Behind Google Worker Protests of an Israeli Government Cloud Deal
Ariel Koren, a Google employee who became a face of worker protests against the company’s contract with the Israeli government, announced her resignation yesterday. The Jewish marketing manager says she faced retaliation from management and some colleagues for expressing pro-Palestinian views within the company. In October she joined other Google and Amazon employees in public opposition to Project Nimbus, a $1.2 billion contract for Google and Amazon to provide cloud computing to Israel, including its defense ministry. She says that Google later gave her an ultimatum: Agree to move to Brazil within 17 days or lose her job.

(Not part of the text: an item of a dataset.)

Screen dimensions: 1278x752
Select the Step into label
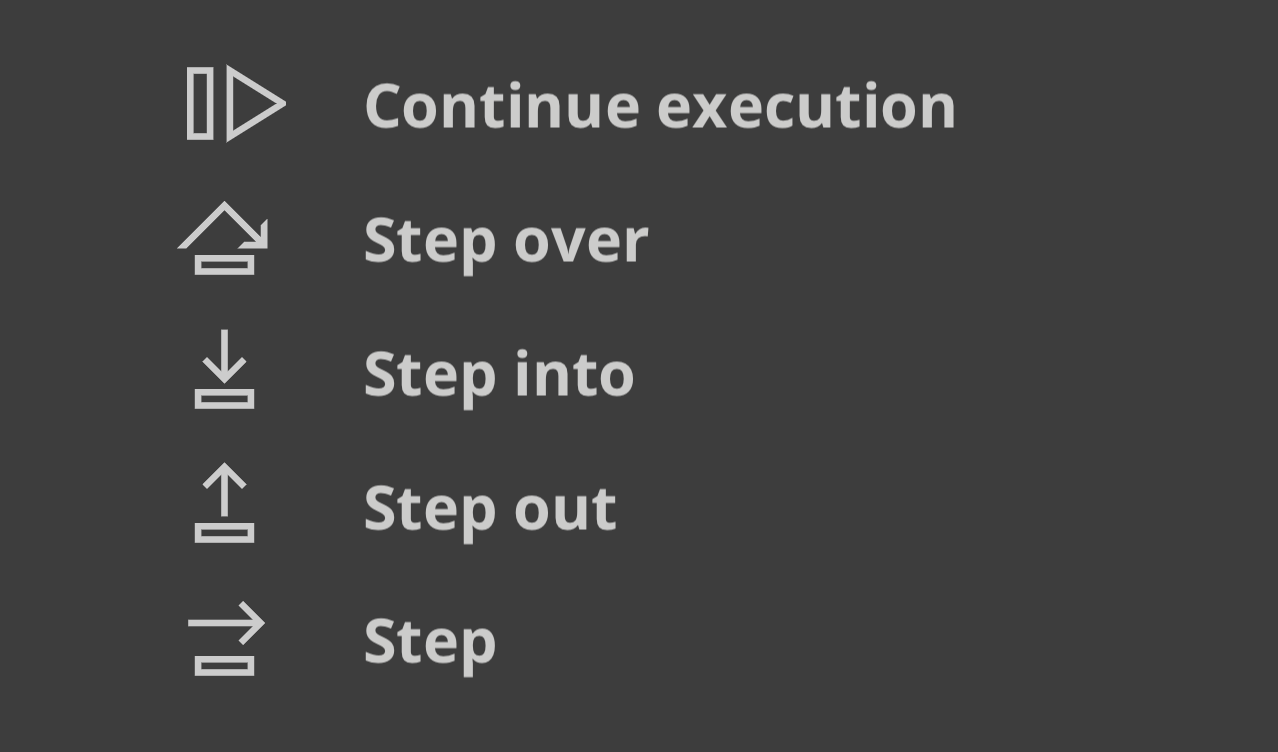[x=499, y=375]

Training documents leaked to the Intercept show Project Nimbus providing Israel with access to Google’s cloud AI services, including face and expression detection, video analysis, and sentiment analysis. Koren and others were concerned that the technology would be weaponized against Palestinians living in occupied territories and launched a campaign called No Tech for Apartheid. Despite previous worker protests over defense contracts, Google has recently expanded its defense business.
On Wednesday, Koren, along with other current and former Google employees and Palestinian rights activists, spoke outside one of the company’s San Francisco offices to protest Project Nimbus. Workers from both Google and Amazon plan to protest at company offices in San Francisco, New York, and Seattle next month.

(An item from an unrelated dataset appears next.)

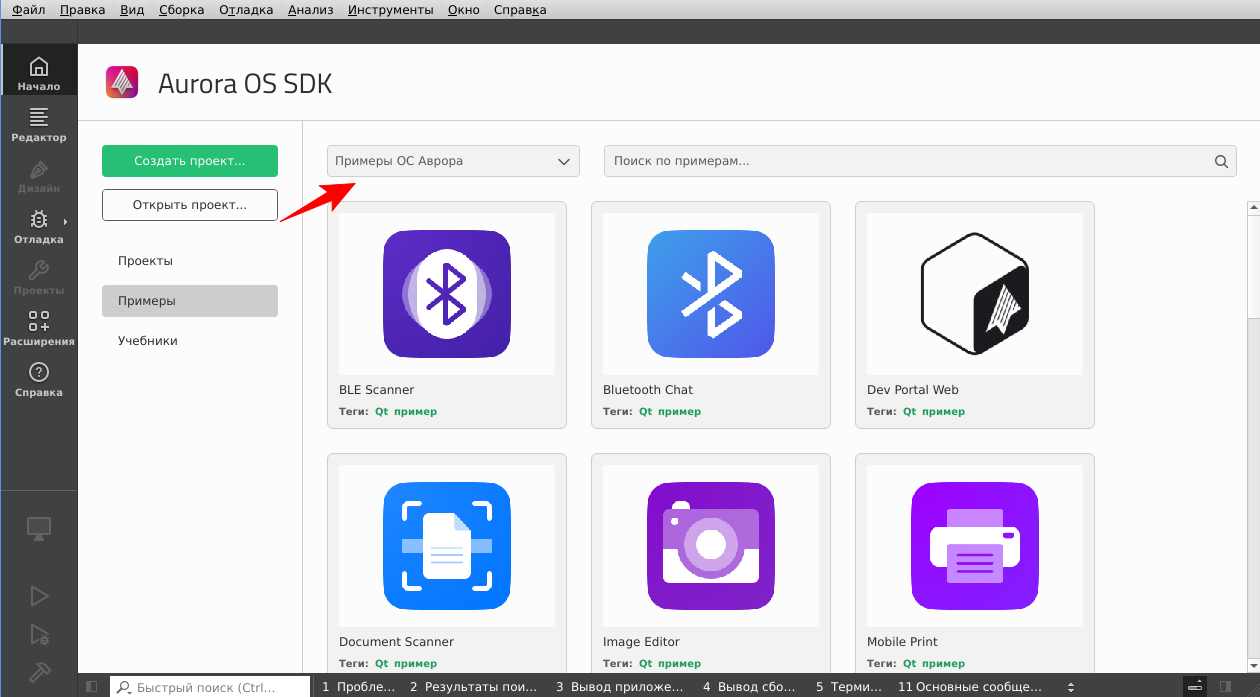
Task: Expand the Отладка mode submenu arrow
Action: 66,221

Google did not respond to detailed questions, but spokesperson Shannon Newberry wrote in a statement that the company investigated Koren’s claim and found no retaliation. The US National Labor Relations Board dismissed Koren’s case alleging retaliation. Newberry said that Google’s cloud contract with Israel “is not directed to highly sensitive or classified workloads.”
Koren spoke to WIRED about what it’s like to become an outspoken critic inside Google, which has previously fired employees who have condemned the company’s business practices and AI projects. The conversation has been edited for length and clarity.
WIRED: When did you decide to organize with coworkers to pressure Google management?
Ariel Koren: In the summer of 2020. The Jewish employee resource group, Jewglers, of which I was a member, received an email from Google formally apologizing for having donated to Black Lives Matter. The group’s leadership had complained that this was inherently anti-Semitic because the Movement for Black Lives coalition includes organizations that have expressed alignment with the Palestinian human rights movement.
We were infuriated to see the company apologizing for donating to the coalition leading the fight against anti-Black racism and violence in the US. We organized a letter from Jewish folks in the company calling on leadership to retract their apology. Instead of acknowledging our letter, Google donated to groups that the leadership of Jewglers had chosen. To us, this was a weaponization of false narratives of anti-Semitism. At that moment, we knew we needed to take a stand.
How did that lead to protests about the Project Nimbus contract with the Israeli government?
Google has not provided any transparency to its shareholders, the general public, or its own workforce about what this contract entails. We learned about it through the media and talking to each other. The contract was announced in 2021, during [an outbreak of violence between Israel and Palestine]. It would be concerning to see an AI or surveillance contract of this size at any time, with any military. It added insult to injury that Google announced this in the midst of the siege on Gaza.